5 – Hannah takes no responsibility for her own life. It’s everyone else’s fault. The kids were mean and abusive, no doubt. But in the end she lived and died on her own. Multiple times the characters try to say “this isn’t my fault. Hannah made the decision, it’s on her.” The other characters dispel that notion and turn it back to “it’s all our faults.” Hannah paid the biggest price by not asking her parents for help especially since her mom was trying to hard to be involved in her life. She even asked about the tapes Hannah was recording. The one person Hannah does ask for help fails miserably. Thanks authors for reinforcing fears that asking for help won’t actually help.

If you or someone you know is depressed or feeling suicidal, the following points are very important. Please keep reading and don’t minimize it or follow any of the subliminal “advice” of 13RW.

1 – If you are feeling suicidal please know this show portrays how to handle it very poorly. If you are young and in school, your friends don’t know how to react or how to help you. This is very serious and most importantly you need to help yourself by seeking others who can help you. First talk to your parents if possible and ask them if you can see a therapist. Tell your school counselor. Call the suicide hotline. You’re in a very serious situation and you have to work to get out of it. Depression is anger turned inwards. Find someone to talk to who will help you express your anger in words, writing, drawing, exercise like boxing, etc. Any healthy ways you can think of to process your anger and use it up. When it’s trapped inside you and you don’t want to acknowledge it, it can turn into depression and you become angry at yourself instead. In my office when patients are feeling suicidal the first thing I say is “tell me everything that makes you angry.” Hannah was very angry, but instead of talking to a safe containing adult and processing it through, she turned the anger on herself.

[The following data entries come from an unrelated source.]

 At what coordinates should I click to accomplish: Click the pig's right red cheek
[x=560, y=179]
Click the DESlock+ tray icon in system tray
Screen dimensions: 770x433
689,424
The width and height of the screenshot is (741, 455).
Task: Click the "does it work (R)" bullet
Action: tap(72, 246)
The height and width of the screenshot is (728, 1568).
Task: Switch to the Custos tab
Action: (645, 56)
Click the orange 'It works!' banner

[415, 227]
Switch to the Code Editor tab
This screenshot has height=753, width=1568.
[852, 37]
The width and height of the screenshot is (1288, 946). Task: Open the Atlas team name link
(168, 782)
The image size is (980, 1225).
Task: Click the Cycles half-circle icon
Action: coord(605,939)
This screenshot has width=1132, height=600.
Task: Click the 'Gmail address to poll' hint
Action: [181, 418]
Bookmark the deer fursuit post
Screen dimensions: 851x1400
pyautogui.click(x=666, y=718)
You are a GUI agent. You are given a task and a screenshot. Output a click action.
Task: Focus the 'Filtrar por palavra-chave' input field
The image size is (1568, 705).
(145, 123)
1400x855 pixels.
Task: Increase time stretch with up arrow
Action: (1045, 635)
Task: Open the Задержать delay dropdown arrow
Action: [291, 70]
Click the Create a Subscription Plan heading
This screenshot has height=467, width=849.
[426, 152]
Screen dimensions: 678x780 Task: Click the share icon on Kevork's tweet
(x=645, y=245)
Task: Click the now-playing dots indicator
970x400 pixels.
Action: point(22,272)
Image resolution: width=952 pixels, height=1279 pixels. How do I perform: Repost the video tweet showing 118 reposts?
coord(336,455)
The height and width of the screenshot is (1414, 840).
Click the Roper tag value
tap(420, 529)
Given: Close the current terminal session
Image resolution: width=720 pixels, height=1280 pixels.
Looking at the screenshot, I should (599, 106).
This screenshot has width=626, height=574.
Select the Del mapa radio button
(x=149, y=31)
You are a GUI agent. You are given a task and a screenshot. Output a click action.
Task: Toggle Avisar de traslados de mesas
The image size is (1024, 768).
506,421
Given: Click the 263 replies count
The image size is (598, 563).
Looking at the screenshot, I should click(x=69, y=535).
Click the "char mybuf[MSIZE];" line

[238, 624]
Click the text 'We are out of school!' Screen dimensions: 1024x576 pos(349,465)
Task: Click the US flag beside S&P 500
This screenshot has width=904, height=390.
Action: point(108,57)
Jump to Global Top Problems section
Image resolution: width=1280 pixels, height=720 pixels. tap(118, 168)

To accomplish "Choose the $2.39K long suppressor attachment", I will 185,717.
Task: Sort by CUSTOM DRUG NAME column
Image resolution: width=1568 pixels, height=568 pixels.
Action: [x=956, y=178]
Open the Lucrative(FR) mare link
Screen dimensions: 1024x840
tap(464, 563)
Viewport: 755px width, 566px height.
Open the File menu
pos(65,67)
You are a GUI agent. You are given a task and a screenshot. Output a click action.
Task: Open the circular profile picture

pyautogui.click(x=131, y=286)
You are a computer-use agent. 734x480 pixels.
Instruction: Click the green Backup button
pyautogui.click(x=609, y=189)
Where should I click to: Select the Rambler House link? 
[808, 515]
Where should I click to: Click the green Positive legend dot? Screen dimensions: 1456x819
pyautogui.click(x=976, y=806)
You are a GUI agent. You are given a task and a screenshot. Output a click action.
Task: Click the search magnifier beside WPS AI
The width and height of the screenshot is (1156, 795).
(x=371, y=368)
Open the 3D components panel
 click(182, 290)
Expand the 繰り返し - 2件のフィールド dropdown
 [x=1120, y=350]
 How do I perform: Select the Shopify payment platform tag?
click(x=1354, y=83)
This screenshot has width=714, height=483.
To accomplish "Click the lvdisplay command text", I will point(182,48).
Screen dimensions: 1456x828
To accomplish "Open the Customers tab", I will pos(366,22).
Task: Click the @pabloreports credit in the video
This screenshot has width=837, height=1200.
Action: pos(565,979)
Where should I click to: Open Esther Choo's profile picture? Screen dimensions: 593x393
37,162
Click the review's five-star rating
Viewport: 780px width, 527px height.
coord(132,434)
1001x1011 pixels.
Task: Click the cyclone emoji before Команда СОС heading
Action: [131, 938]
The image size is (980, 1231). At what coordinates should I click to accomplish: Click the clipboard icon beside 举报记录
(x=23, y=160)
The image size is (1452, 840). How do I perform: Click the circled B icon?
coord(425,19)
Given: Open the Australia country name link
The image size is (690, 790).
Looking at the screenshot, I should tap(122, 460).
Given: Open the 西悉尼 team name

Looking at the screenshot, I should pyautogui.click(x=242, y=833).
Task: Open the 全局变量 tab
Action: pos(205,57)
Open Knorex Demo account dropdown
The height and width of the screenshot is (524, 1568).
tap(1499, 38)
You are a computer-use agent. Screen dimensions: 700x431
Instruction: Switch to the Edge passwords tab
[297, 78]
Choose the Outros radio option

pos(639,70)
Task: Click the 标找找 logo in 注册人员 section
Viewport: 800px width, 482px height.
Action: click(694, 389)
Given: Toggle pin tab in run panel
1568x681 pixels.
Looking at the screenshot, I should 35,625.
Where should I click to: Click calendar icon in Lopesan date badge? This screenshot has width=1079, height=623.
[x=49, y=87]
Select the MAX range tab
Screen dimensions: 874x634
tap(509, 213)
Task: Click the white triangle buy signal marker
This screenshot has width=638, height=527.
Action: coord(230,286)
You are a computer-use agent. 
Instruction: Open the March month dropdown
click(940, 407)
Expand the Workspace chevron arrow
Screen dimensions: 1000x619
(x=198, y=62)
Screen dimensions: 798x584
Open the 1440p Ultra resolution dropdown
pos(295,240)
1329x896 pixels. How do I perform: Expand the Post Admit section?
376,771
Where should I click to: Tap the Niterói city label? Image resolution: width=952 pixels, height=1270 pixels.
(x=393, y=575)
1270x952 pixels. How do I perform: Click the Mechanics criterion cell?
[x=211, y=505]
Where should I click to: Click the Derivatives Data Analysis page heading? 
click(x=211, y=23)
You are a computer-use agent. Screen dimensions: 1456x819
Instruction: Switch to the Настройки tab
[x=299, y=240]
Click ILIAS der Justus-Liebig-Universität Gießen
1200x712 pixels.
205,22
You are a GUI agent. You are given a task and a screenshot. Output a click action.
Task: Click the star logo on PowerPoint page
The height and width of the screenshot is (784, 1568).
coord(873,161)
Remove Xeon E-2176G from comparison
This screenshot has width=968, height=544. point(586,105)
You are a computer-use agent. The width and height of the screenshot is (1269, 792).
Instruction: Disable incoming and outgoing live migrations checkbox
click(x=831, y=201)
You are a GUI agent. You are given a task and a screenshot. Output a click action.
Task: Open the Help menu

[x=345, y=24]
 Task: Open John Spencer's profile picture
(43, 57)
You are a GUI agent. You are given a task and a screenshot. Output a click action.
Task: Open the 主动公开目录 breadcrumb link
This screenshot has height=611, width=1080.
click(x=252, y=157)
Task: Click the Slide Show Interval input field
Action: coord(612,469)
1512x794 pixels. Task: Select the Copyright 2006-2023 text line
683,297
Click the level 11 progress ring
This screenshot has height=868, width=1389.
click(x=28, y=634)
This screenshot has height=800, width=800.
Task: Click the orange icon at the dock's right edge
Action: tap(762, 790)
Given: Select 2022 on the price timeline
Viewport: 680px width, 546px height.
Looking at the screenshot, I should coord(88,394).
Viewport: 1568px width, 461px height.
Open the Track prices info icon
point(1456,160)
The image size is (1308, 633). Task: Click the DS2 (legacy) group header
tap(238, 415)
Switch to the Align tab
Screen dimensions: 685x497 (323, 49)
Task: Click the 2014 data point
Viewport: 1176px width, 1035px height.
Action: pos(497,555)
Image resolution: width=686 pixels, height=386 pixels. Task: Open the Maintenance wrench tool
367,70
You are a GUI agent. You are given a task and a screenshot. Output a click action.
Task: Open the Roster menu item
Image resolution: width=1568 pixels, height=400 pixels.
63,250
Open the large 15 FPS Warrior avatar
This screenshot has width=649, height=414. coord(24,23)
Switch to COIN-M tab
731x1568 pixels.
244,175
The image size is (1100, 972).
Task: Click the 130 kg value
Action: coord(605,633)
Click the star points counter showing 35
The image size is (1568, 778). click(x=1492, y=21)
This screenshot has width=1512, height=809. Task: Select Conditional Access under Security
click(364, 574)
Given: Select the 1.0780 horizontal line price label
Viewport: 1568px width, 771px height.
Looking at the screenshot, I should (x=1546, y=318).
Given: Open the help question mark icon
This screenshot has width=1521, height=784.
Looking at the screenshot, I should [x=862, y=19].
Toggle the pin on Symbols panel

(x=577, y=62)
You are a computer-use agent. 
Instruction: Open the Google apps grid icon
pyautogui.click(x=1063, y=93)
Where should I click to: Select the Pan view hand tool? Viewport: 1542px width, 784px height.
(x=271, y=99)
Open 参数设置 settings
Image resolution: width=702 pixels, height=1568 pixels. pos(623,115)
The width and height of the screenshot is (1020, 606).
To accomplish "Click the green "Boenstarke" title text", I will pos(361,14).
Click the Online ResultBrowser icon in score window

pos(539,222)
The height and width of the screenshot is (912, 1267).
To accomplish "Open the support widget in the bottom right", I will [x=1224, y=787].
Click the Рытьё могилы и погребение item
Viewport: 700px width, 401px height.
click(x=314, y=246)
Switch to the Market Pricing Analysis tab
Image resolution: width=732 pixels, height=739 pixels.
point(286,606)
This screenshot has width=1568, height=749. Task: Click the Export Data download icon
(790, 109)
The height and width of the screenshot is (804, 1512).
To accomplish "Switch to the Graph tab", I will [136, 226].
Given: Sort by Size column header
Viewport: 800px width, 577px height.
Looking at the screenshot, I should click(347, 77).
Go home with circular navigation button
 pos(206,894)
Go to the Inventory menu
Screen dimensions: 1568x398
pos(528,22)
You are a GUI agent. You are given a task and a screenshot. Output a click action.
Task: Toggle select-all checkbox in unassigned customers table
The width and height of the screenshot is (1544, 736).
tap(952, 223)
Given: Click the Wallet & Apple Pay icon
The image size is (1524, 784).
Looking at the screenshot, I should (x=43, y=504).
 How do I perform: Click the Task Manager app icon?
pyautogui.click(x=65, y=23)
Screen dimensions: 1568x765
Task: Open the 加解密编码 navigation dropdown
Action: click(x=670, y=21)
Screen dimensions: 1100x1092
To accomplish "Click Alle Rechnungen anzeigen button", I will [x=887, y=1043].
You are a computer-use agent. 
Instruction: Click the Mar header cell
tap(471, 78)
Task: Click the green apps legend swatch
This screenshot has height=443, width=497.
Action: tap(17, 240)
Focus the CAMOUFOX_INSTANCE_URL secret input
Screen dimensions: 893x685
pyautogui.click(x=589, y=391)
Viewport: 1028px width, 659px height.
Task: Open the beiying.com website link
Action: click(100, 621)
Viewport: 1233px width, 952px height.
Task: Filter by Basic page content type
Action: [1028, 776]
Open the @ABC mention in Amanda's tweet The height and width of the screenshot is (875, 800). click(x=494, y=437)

2 – If you are in a relationship with someone who is suicidal. Call every appropriate adult, get them help, and then break up or take a break. Your partner needs help and it can’t come from you. Especially if you are young, you will sink faster than you recognize and it will effect you as well. It’s not your responsibility to save them or fix them.

Most importantly, know that you might not get the help you need by asking one or two or even three people. Keep trying and keep asking other people. Maybe even a friends parents would be a good resource. Adults are regular humans and sometimes they screw up and don’t handle situations the best way. Don’t give up, just keep looking for someone else to talk to. When Hannah’s counselor screwed up, I wish she had asked other adults for help.

3 – For parents, I recommend asking your kid if they’ve seen the show and what they thought. If they’re interested to talk, use it as a sounding board for an open conversation. Ask if they know anyone who’s experienced any of the abuse portrayed in the show or if they have personally. It’s a good time for a conversation about mental illness as well. Do they know any friends who are feeling depressed or anxious, or extremely stressed out? You can learn a lot by being truly curious and giving your child an opportunity to share with you. Some teens will reject questions about themselves directly, but once removed by talking about their friends and twice removed by talking about a tv show can facilitate a comfortable segway into their own lives.